Forest management impacts on greenhouse gas fluxes from riparian soils along headwater streams

This data supports the 2021 publication "Forest management impacts on greenhouse gas fluxes from riparian soils along headwater streams" in Ecosystems. Abstract: Increasing concentrations of atmospheric greenhouse gases (GHGs; CO2, CH4, N2O) causes climate change. Depending on the conditions, soils have the potential to store carbon or to be a source of GHGs to the atmosphere. Riparian soils in particular have high potential to store carbon, but also to be sources of CH4 and N2O. Headwater streams make up a large proportion of stream length in a drainage network, and their riparian zones have valuable ecosystem functions. In parallel, the riparian zones of headwater streams are particularly vulnerable to forest harvest. Studies of GHG fluxes from these unique ecosystems remain limited. Our objective was to quantify the effects of forestry practices and groundwater discharge (DIS) areas on GHG emissions from riparian forest soils in coastal British Columbia. We compared nine sites with three different forest management protocols: 1) harvesting with a riparian buffer, 2) no buffer, and 3) reference sites without harvesting. We measured gas fluxes, soil temperature, soil moisture and depth to the groundwater table alongside headwater streams monthly over one growing season. We found that CH4 uptake rates were 65% lower at the no buffer sites, and N2O emission rates were 52% lower at the no buffer sites, when compared to the reference sites. Additionally, CH4 uptake was 54% lower at DIS areas than in non-DIS areas. The results of our research help inform forest management by demonstrating that maintaining riparian buffers can be effective in protecting the ecosystem functions contributing to soil GHG fluxes.

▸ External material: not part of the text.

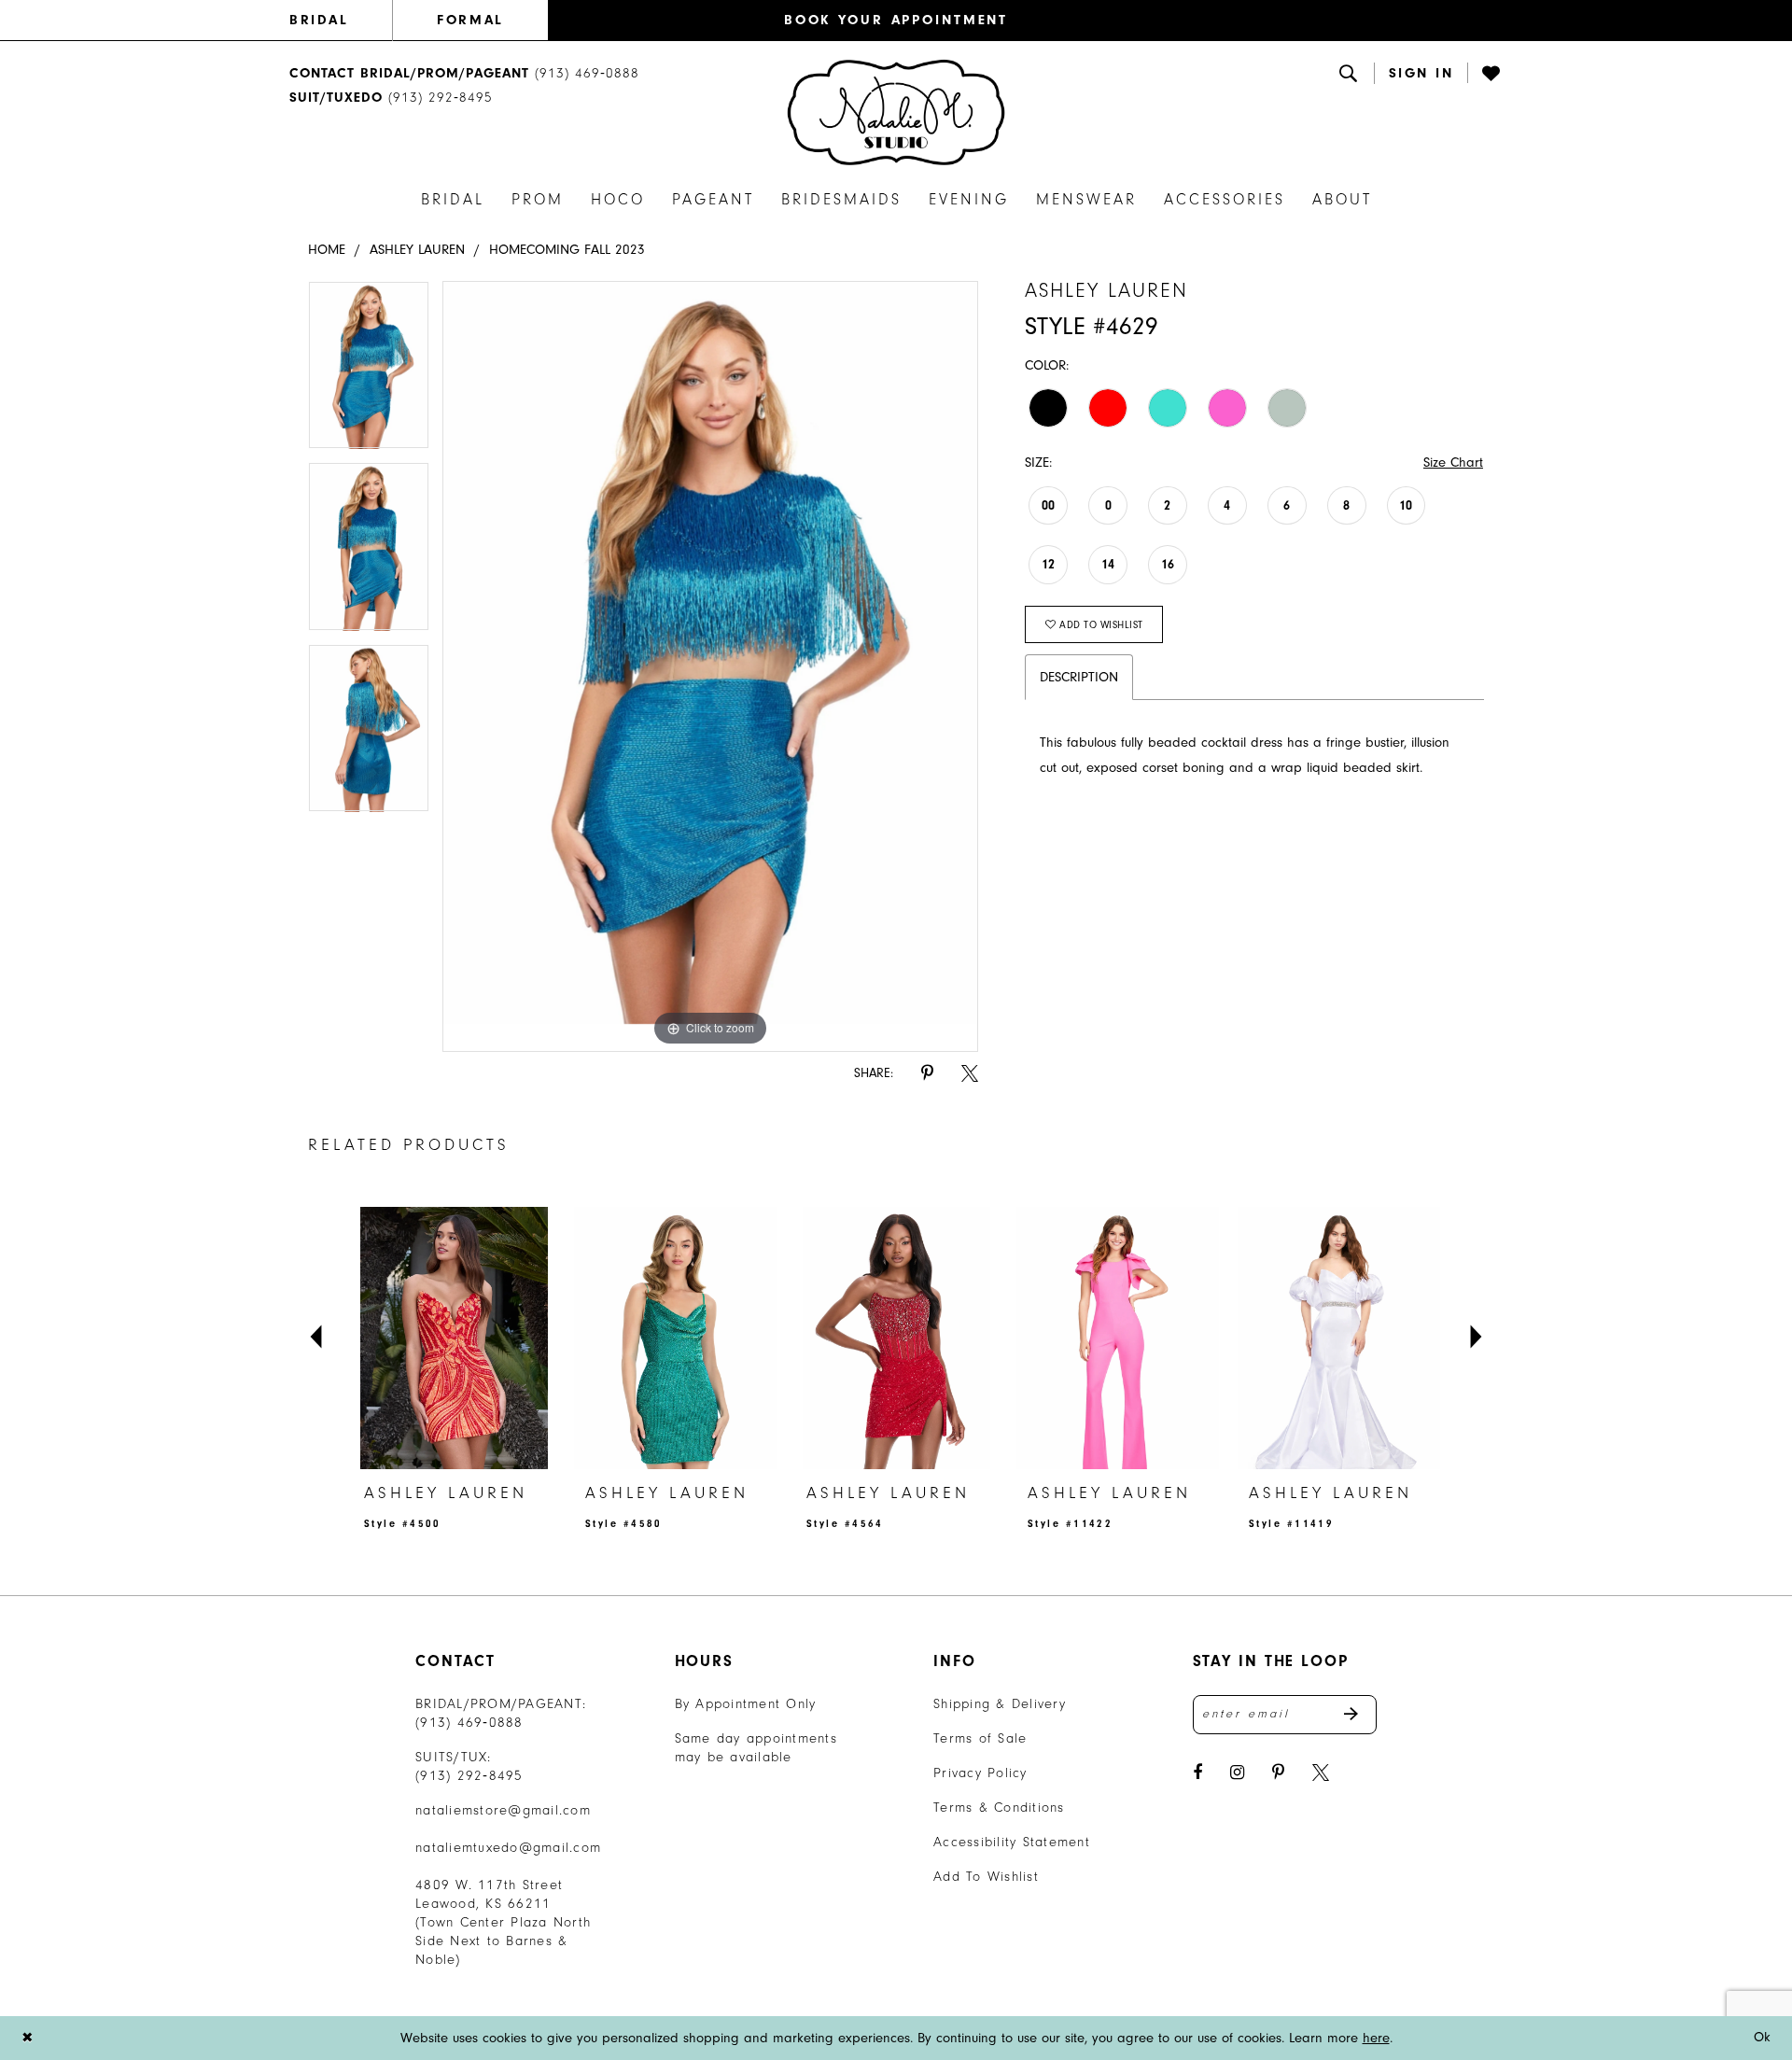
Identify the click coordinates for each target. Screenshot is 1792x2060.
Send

本数据集支撑发表于《Ecosystems》2021年的论文《森林管理对源头溪流（headwater streams）沿岸河岸土壤温室气体通量的影响》。 摘要：大气温室气体（greenhouse gases, GHGs；涵盖CO₂、CH₄、N₂O）浓度持续上升会引发气候变化。土壤会根据环境条件的不同，兼具碳固存与向大气排放温室气体的潜力。河岸土壤不仅具备极强的碳固存能力，同时也可能成为CH₄与N₂O的排放源。源头溪流（headwater streams）在流域水系的总河长中占比极高，其沿岸带具备重要的生态系统服务功能。与此同时，源头溪流的沿岸带对森林采伐活动尤为敏感。目前针对这类特殊生态系统的温室气体通量研究仍较为匮乏。 本研究旨在量化林业经营措施与地下水补给区（groundwater discharge, DIS）对不列颠哥伦比亚省沿海地区河岸森林土壤温室气体排放的影响。本研究选取9处样地，涵盖3种不同的森林经营方案：1）保留河岸缓冲带的采伐样地，2）未保留河岸缓冲带的采伐样地，3）未进行采伐的对照样地。在一个生长季内，每月对源头溪流沿岸的气体通量、土壤温度、土壤含水量以及地下水位埋深进行测定。 研究结果显示，与对照样地相比，未保留缓冲带的样地CH₄吸收速率降低65%，N₂O排放速率降低52%。此外，地下水补给区的CH₄吸收速率较非补给区低54%。本研究结果证实，保留河岸缓冲带可有效保护影响土壤温室气体通量的生态系统服务功能，可为森林经营管理提供科学参考。